-------- The data

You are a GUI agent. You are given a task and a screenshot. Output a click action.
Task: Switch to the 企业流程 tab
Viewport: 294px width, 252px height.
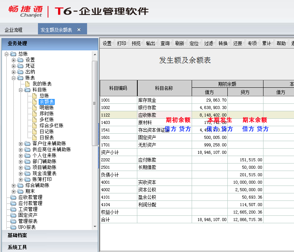pyautogui.click(x=13, y=30)
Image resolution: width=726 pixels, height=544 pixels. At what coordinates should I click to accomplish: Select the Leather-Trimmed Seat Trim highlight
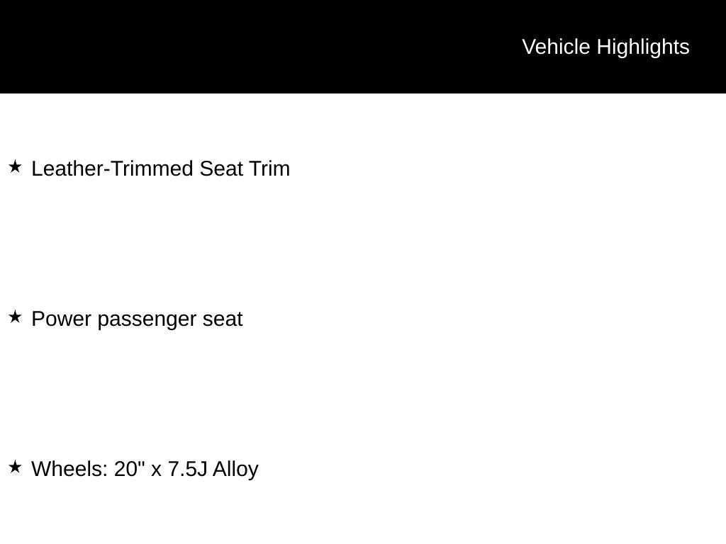pos(161,169)
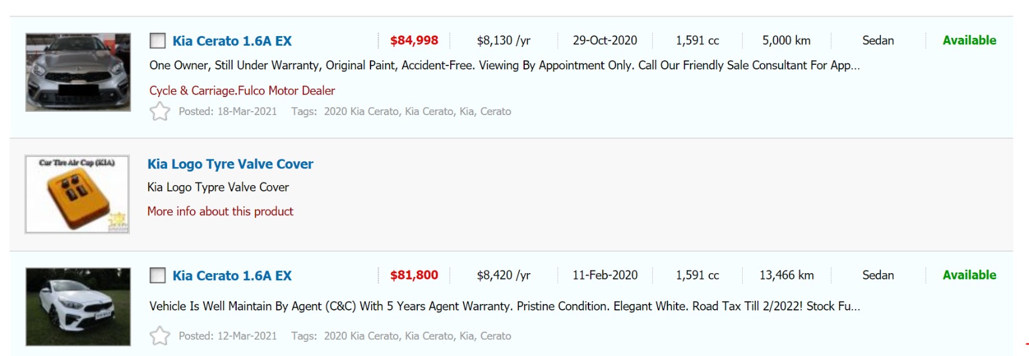1029x356 pixels.
Task: Click the "One Owner, Still Under Warranty" description
Action: click(504, 66)

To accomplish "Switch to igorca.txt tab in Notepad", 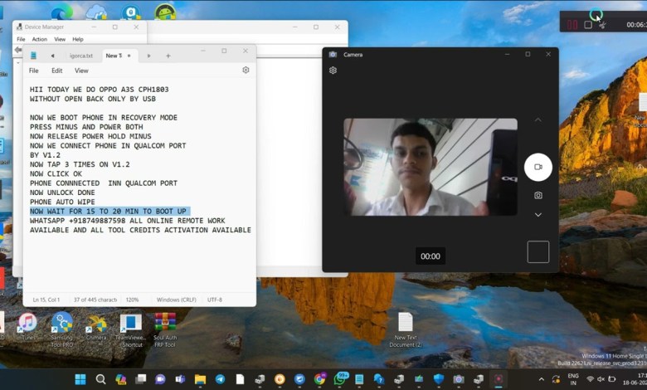I will tap(81, 56).
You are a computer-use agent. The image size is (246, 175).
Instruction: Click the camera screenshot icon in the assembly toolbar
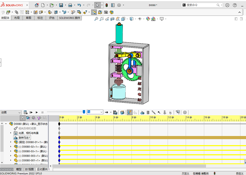106,12
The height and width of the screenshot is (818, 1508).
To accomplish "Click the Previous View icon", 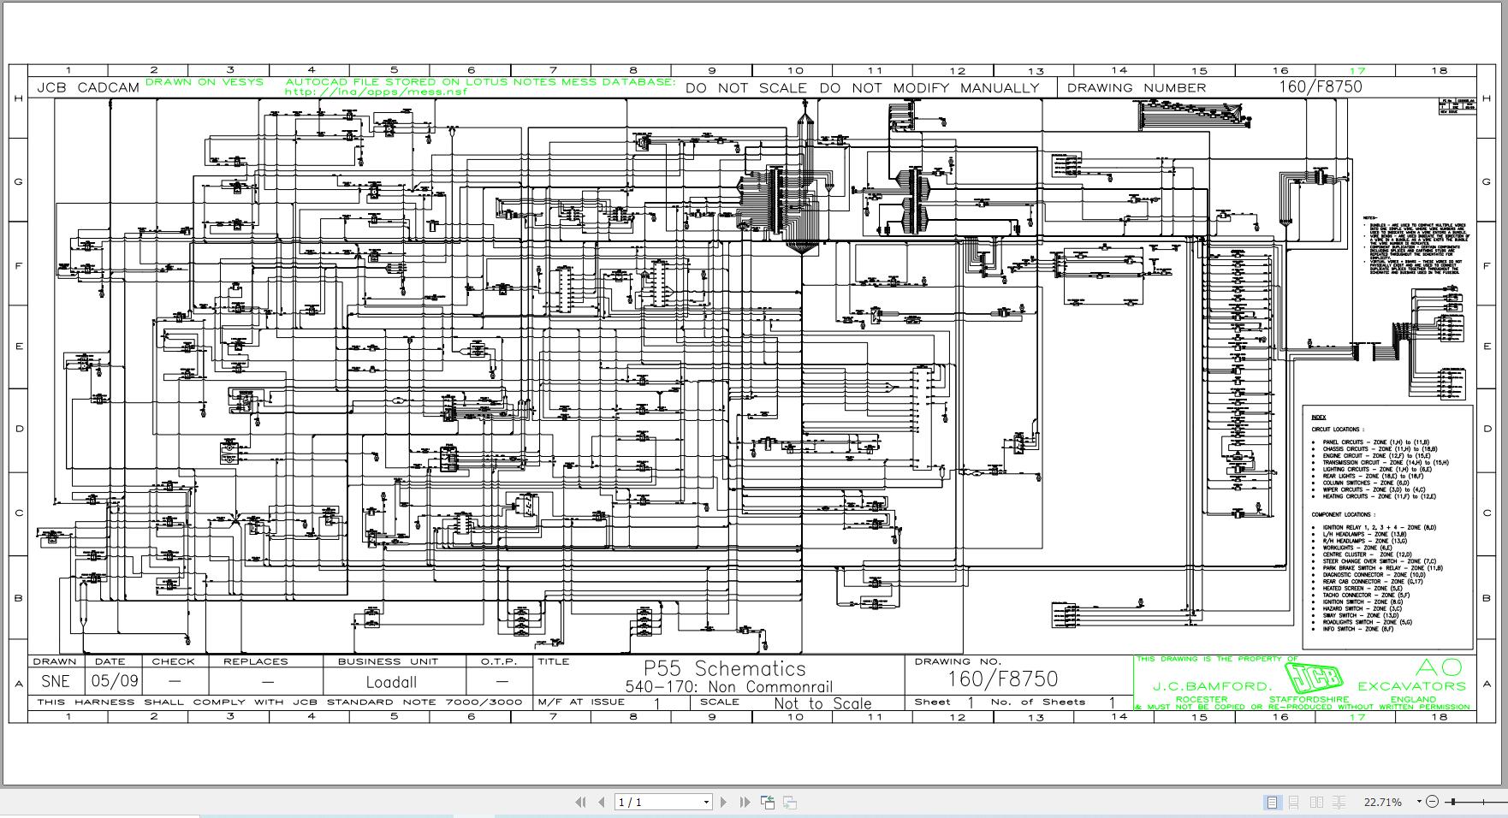I will (768, 802).
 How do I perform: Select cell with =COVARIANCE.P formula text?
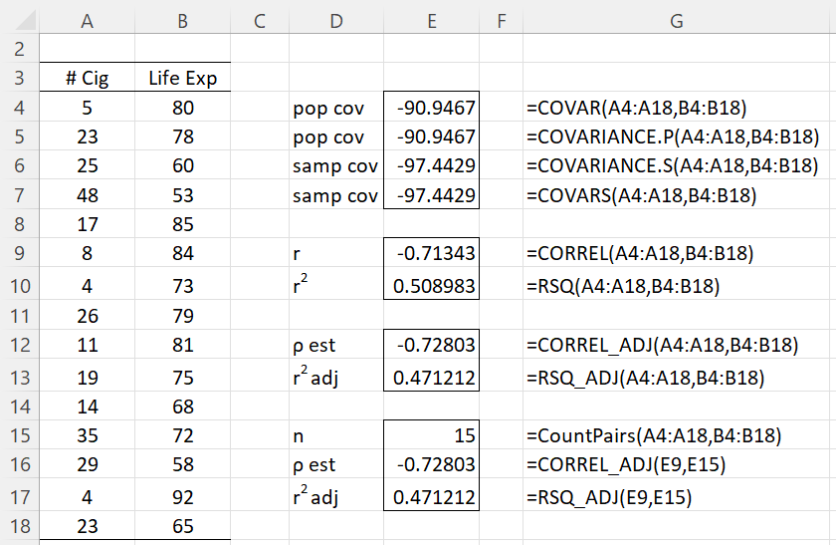tap(673, 136)
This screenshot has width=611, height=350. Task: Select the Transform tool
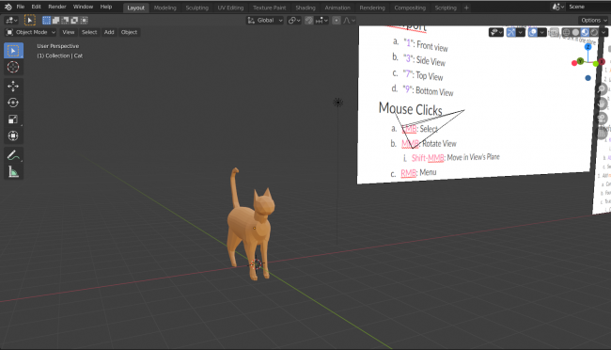[x=13, y=135]
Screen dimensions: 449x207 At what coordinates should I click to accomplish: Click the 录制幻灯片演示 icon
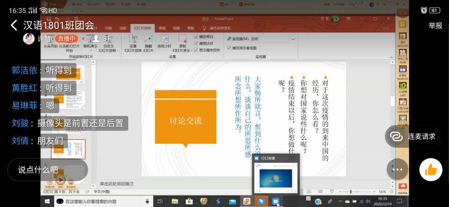tap(183, 44)
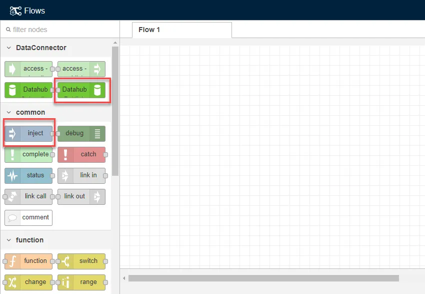The width and height of the screenshot is (425, 294).
Task: Select the highlighted Datahub node
Action: (82, 90)
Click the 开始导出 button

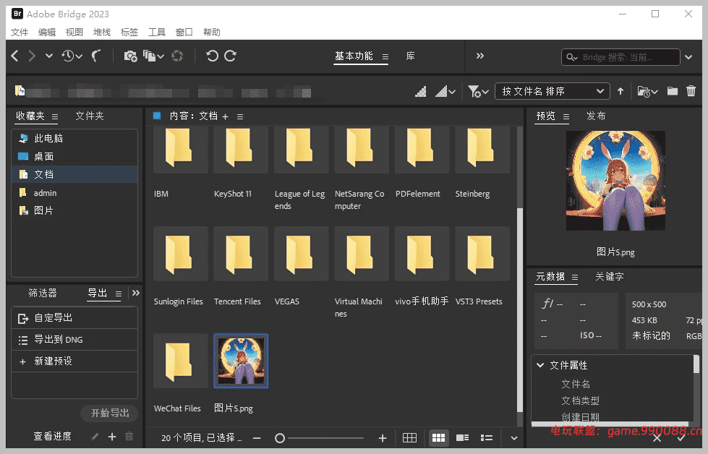pyautogui.click(x=109, y=414)
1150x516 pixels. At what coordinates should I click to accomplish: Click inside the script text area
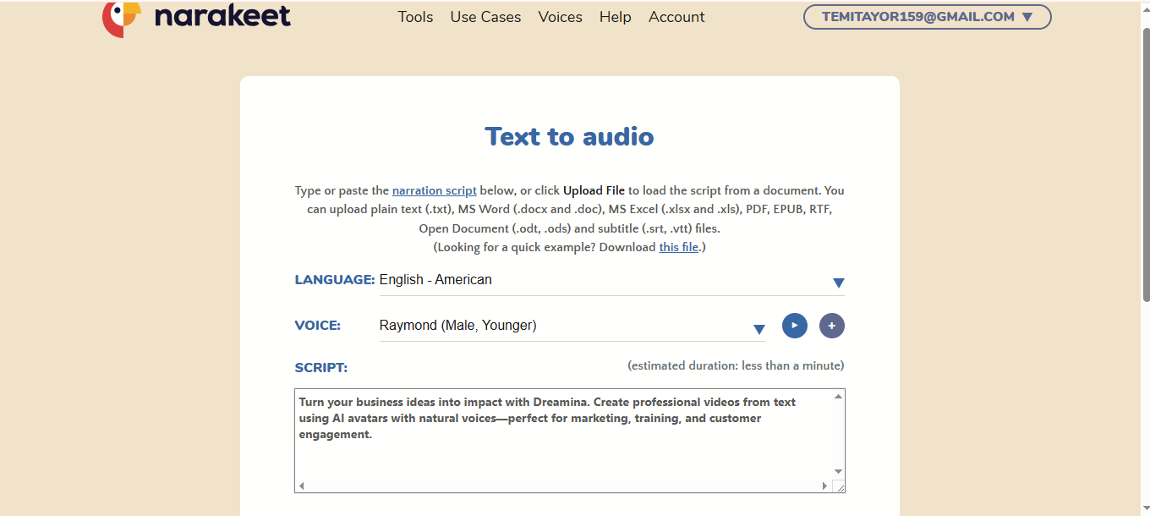(x=558, y=448)
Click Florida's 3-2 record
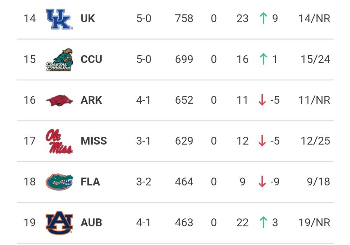Screen dimensions: 350x245 click(x=144, y=182)
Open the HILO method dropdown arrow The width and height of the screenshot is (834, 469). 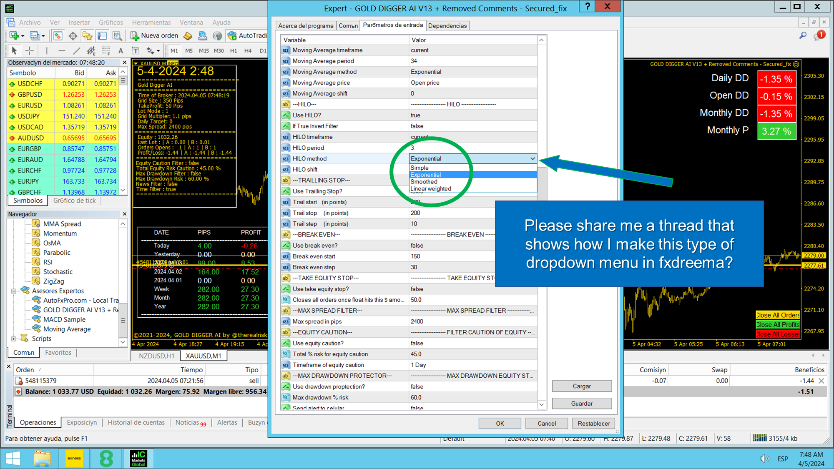coord(533,158)
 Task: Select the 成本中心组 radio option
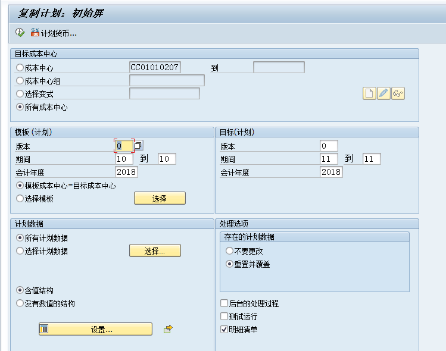(x=20, y=81)
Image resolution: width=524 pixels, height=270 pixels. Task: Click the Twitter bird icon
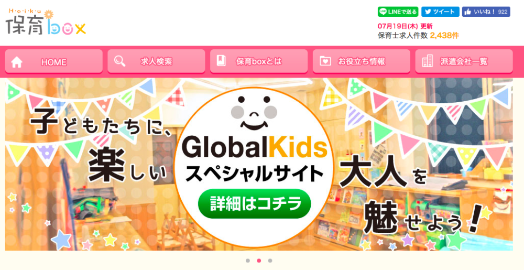tap(428, 12)
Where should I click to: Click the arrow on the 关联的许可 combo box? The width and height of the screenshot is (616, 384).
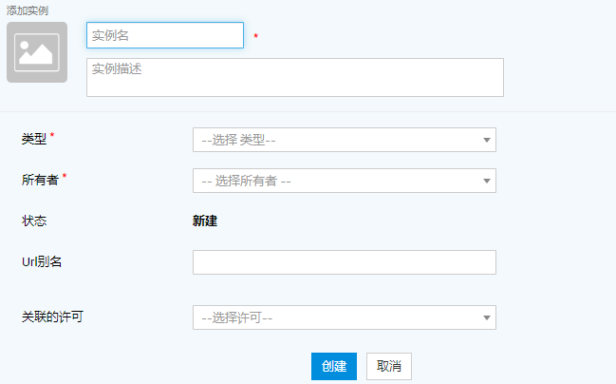click(486, 317)
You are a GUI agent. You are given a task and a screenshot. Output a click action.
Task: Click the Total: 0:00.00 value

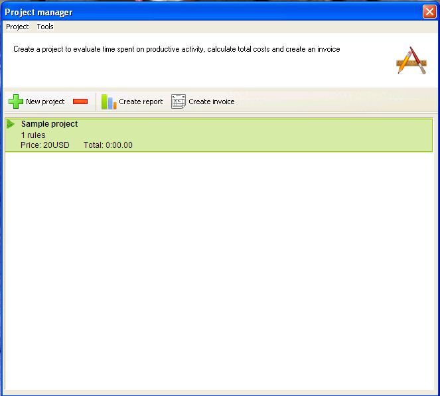click(x=108, y=145)
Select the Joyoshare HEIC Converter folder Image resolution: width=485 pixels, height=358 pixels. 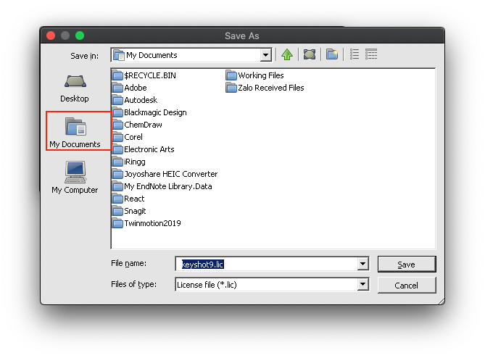tap(170, 174)
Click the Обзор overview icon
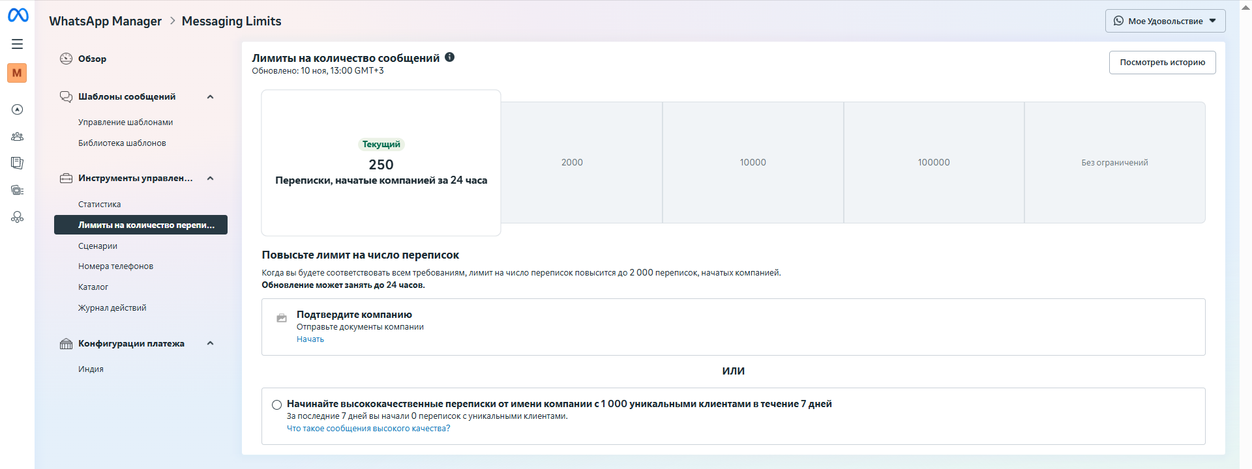 click(x=66, y=59)
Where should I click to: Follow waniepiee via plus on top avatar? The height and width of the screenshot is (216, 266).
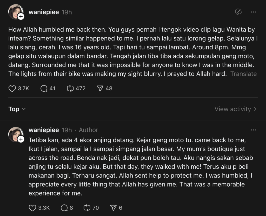point(21,17)
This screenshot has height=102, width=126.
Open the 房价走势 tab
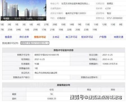coord(24,37)
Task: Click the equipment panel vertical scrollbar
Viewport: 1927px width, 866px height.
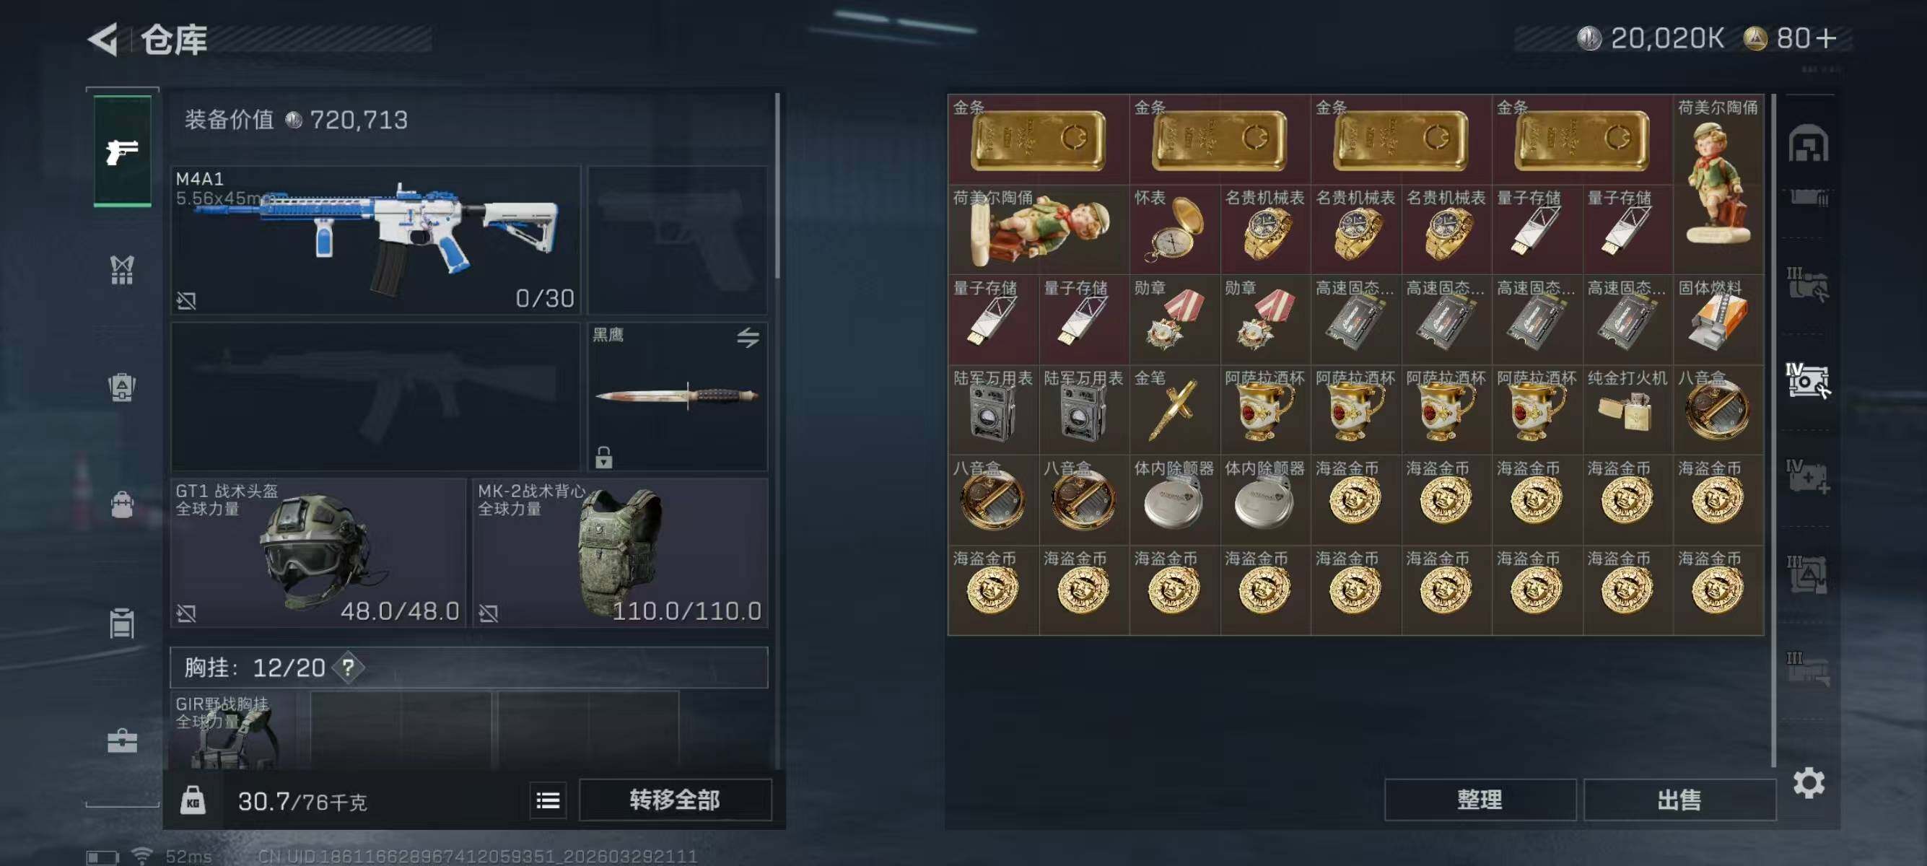Action: 777,185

----------------

Leaving the pictures out, give again word for word each line from the one holding "This screenshot has height=102, width=126." through the end of the records.

**Answer to this problem**
This screenshot has height=102, width=126.
Open the 房价走势 tab
coord(24,37)
Task: Click the equipment panel vertical scrollbar
Viewport: 1927px width, 866px height.
Action: 777,185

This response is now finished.